Antes que sua mão alcançasse a maçaneta o vento frio e úmido fez-lhe as honras entreabrindo
a porta que rangeu sobre seus eixos num convite amargo. Agora tinha que entrar,
perdera o elemento surpresa, empertigou-se e deu um passo, depois outro e mais
outro, estava dentro. Mais uma vez o vento zombeteiro pregou-lhe uma peça
batendo a porta violentamente contra sua nuca fazendo-o cambalear atônito para
dentro do recinto e da escuridão.
Ficou agachado e imóvel. A boca
cheia de feno e terra amaldiçoava a noite, o vento, sua sorte, a chuva.

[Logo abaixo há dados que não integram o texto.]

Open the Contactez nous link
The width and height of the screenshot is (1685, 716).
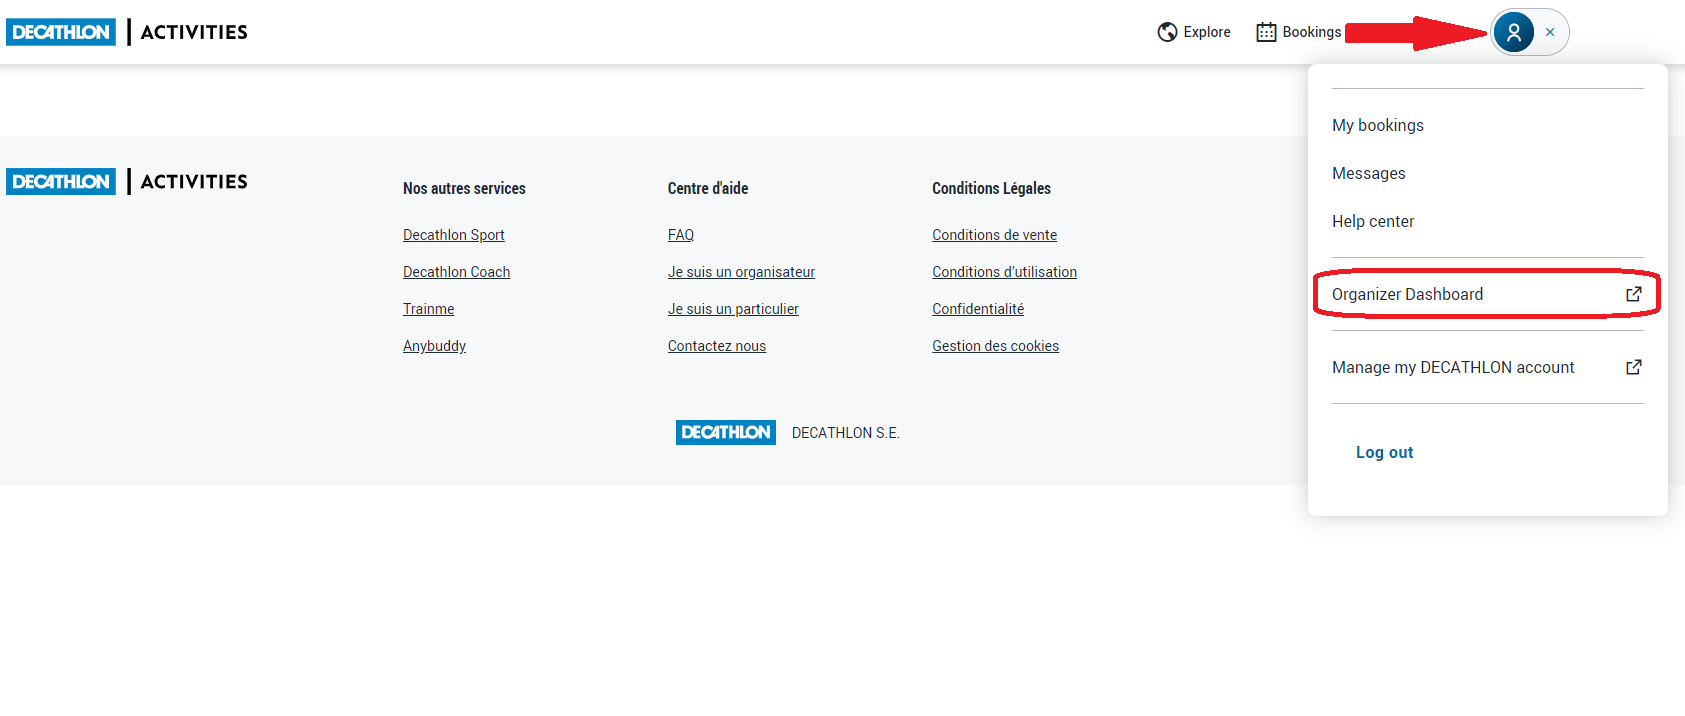click(716, 346)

Silêncio. O interior cheirava a mofo e sebo de carneiro, proveniente da vela
tosca e grossa que brigava com a escuridão tentando inutilmente iluminar o
recinto. No mais, tudo era uma mixórdia, um
depósito de guaxinins. Mobilhas quebradas, feno, sacos de areia, jarros e cacos de
jarros espalhados pelo chão e o gemido sinistro da pedra de moer movida pelas
pás que giravam no alto do moinho. “Bem, pelo menos era seco”, pensou ele num
consolo, relaxando os músculos cansados. Procuraria o canto mais enxuto, seguro
e longe do vento que o fustigava de entre as frestas. Sempre de frente para a
única porta do cômodo. Sempre com os olhos a brigarem com a escuridão.
Sobre a única mesa inteira em um canto da sala, havia uma velha garrafa e um
copo ambos de barro cozido e sem cor. Ninho de aranhas pensou sem entusiasmo.

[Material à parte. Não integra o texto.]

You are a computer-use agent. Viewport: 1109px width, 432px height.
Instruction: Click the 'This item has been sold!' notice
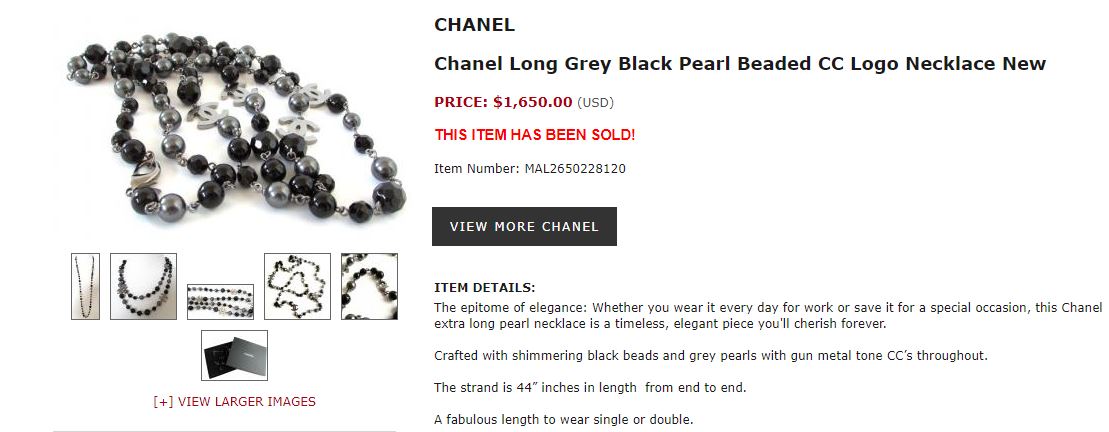(x=534, y=135)
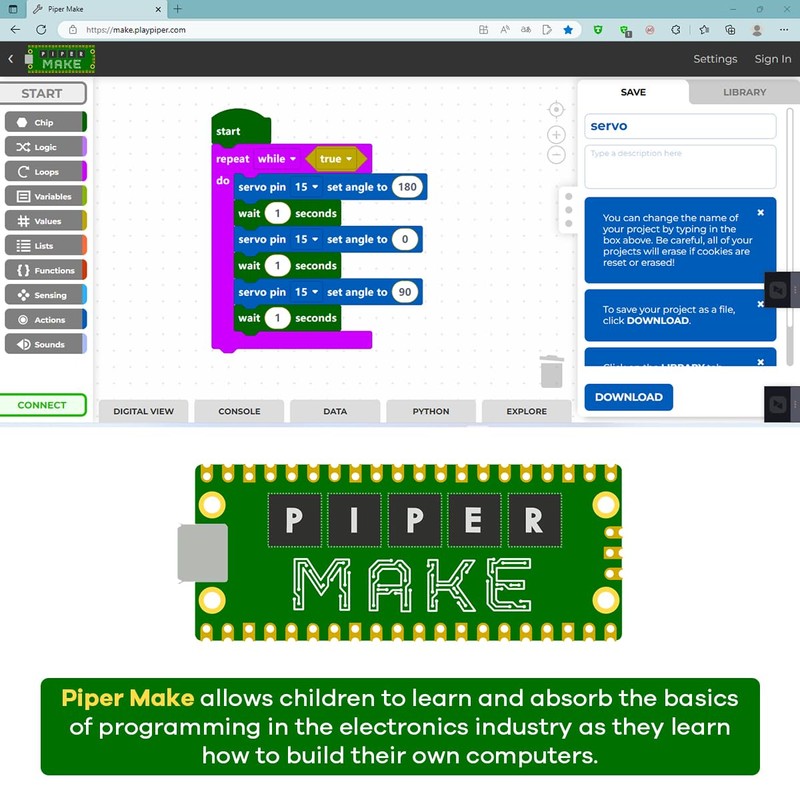The image size is (800, 800).
Task: Zoom in on the workspace with the plus icon
Action: [x=556, y=134]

Esgueirou-se por instinto, até dar-se conta da idiotice por estar absolutamente
sozinho na sala. Endireitou-se e caminhou até a mesa. Ergueu a garrafa, desconfiado,
sacudiu-a, meio cheia, meio vazia. Destampou-a e cheirou seu conteúdo. Pois um pouco do líquido denso no copo de
barro, depois de limpá-lo precariamente com a ponta dos dedos e cheirou de novo
de forma mais longa e desconfiada. Certamente era vinho. Vinho temperado. Havia
alguma coisa a mais além do líquido rubro e reconfortante, um cheiro amadeirado
de ervas, indecifrável. Familiar, levemente familiar, mais indecifrável, ainda
assim, indecifrável, alguma coisa perdida em sua memória.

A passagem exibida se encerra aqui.